Appuntamento a Scampia con gli Orti in mostra

Il 27-28 giugno tra Scampia e Piscinola, l’iniziativa di Legambiente

orto-succivoGrazie all’iniziativa di Legambiente per la riqualifica di territori abbandonati, sono nati e ormai fioriti gli orti urbani e sociali. Il lavoro di tanti appassionati e volontari ha reso possibile la realizzazione di questi spazi aperti al pubblico nel weekend del 21 e del 22 giugno per le giornate degli “Orti in festa”, durante le quali i campi strappati all’abbandono e coltivati sono stati il teatro di lezioni di orticoltura fai-da-te con laboratori dedicati ai bambini.

Se il 21 e il 22 orti come quello di Villa La Gloriette, a Napoli, hanno aderito all’iniziativa, c’è ancora un’occasione che può permetterci di dare uno sguardo, anche profondo, a eventi del genere, che rendono più forte il legame con la nostra terra come con i suoi abitanti: il Circolo Legambiente La Gru, che opera a Scampia, ha infatti posticipato la mostra e la festa degli orti, che qui ha luogo il 27 e il 28 giugno. Se i gruppi che operano concretamente sul territorio sono numerosi (I volontari per Napoli, i Pollici verdi), La Gru resta il punto di riferimento per la questione ambientale. Le sue iniziative hanno dato luce ai cosiddetti orti felici, dove la genuinità dei prodotti della terra si unisce alla spontaneità floreale e ad un tocco artistico che rende armonioso un progetto che vuole andare al di là dell’autoconsumo.
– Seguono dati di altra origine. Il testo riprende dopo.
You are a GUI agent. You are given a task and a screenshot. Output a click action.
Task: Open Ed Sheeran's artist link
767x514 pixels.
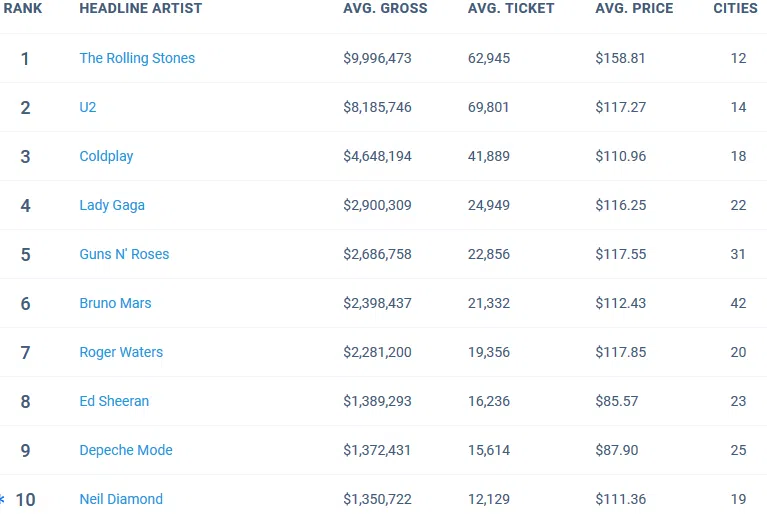[114, 401]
Questa legata agli orti è un’iniziativa che affonda le sue radici nell’idea stessa di rinascita: così, il primo orto-giardino del territorio, nasce nel Carcere circondariale di Secondigliano.

Il segreto del progetto sembra essere la ferma certezza che la terra può unire e salvare gli uomini, e così dare un senso alle giornate dei detenuti, facendoli tornare alle origini, ad una cultura intima che apparteneva ai nonni dei nonni e ha fatto vivere le generazioni.

Il primo appuntamento con gli Orti in mostra è oggi alle 10.30 nell’orto creato dal Circolo con la collaborazione del gruppo Zoone nel Centro diurno la Gatta blu, presso l’UOSM 28. Qui, dopo la visita all’orto, seguirà l’incontro mensile per parlare dell’ortaggio del mese, i fagiolini, che diventeranno protagonisti del pasto collettivo e simbolo della convivialità del momento. Sabato 28 alle 19 la mostra si sposta in un’ex area abbandonata del Teatro dell’Area Nord di Piscinola, divenuto il Giardino delle farfalle.

Per l’occasione verrà installato un totem simbolico, legato alla questione dell’immigrazione, e avranno luogo diversi interventi legati all’orto-giardino. La mostra diventa anche l’occasione per annunciare il progetto di Dada, cittadino della Costa d’Avorio, che con il sostegno dell’associazione Vodisca, vuole costruire un orto gemello nel Malì, dove è rifugiata la sua famiglia. Da Scampia al Malì, con gli orti l’uomo affonda di nuovo le braccia nel terreno, nella speranza di afferrare la mano dell’altro e capire il senso profondo dell’essere cittadino del mondo.